A genome-wide map of CTCF multivalency redefines the CTCF code

The “CTCF code” hypothesis posits that CTCF pleotropic functions are driven by recognition of diverse DNA sequences through combinatorial use of its 11 zinc fingers (ZFs). This model however is supported by in vitro binding studies of a limited number of sequences. To directly test CTCF multivalency in vivo we here define ZF binding requirements at ~50,000 genomic sites in primary lymphocytes. We find that CTCF reads sequence diversity through ZF clustering. ZFs4-7 anchor CTCF to ~80% of targets containing the 20bp core motif. Non-conserved flanking sequences are recognized by ZFs1-2 and ZFs8- 11 clusters, which also stabilize CTCF broadly. Alternatively, CTCF employ ZFs9-11 to associate with a second phylogenetically-conserved upstream motif at ~15% of its sites. Individually, ZFs increase overall binding affinity and chromatin residence time. Unexpectedly, we also uncover a conserved downstream DNA motif that destabilizes CTCF occupancy. CTCF thus associates with a wide array of DNA modules via combinatorial clustering of its 11 ZFs. Overall design: ChIP-Seq of wt and mutant CTCF in activated mouse B cells.

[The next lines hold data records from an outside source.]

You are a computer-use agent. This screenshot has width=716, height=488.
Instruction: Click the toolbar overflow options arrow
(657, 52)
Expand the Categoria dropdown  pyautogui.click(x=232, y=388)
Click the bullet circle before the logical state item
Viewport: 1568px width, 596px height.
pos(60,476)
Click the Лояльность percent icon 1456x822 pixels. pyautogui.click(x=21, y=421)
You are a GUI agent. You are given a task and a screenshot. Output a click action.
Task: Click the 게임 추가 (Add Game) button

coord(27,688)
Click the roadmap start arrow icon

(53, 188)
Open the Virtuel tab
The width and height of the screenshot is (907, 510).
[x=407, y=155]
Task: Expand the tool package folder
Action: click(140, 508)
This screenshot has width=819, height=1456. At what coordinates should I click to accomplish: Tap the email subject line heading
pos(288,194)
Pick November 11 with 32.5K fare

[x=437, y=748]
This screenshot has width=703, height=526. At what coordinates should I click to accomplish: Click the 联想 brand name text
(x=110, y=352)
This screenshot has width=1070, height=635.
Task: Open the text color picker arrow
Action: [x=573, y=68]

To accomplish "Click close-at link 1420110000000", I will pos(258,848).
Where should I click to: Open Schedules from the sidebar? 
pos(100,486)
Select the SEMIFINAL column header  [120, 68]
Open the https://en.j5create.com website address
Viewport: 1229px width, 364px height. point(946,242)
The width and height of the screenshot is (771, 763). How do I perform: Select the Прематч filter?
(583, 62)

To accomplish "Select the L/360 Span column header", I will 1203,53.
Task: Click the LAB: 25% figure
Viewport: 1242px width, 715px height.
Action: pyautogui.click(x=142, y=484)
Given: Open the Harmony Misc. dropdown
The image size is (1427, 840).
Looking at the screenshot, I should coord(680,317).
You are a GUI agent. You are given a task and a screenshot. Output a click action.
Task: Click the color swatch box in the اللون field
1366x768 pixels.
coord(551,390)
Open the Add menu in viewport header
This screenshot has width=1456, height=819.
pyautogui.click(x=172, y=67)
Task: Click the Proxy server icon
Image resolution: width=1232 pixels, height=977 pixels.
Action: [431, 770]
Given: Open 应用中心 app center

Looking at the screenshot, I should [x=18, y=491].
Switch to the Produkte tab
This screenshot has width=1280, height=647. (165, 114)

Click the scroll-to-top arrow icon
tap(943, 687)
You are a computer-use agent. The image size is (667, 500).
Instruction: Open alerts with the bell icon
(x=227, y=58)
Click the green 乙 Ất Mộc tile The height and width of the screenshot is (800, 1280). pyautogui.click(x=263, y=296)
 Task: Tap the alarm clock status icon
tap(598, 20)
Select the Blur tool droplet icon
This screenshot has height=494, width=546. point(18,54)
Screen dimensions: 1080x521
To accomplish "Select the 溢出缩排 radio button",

For the comparison of wt and mutant CTCF binding profiles, CTCF fused to a biotag was overexpressed in the presence of the endogenous wt CTCF copies together with BirA. The exongenous CTCF was then precipitated using streptavidin beads. For the comparison of wt CTCF binding in Mus musculus C57BL/6 and Mus spretus, endogenous CTCF was precipitated with an anti-CTCF antibody. All these experiments were carried out in triplicate. In addition, several overexpressed mutants were subjected to exonuclease treatment prior to sequencing (ChIP-Exo).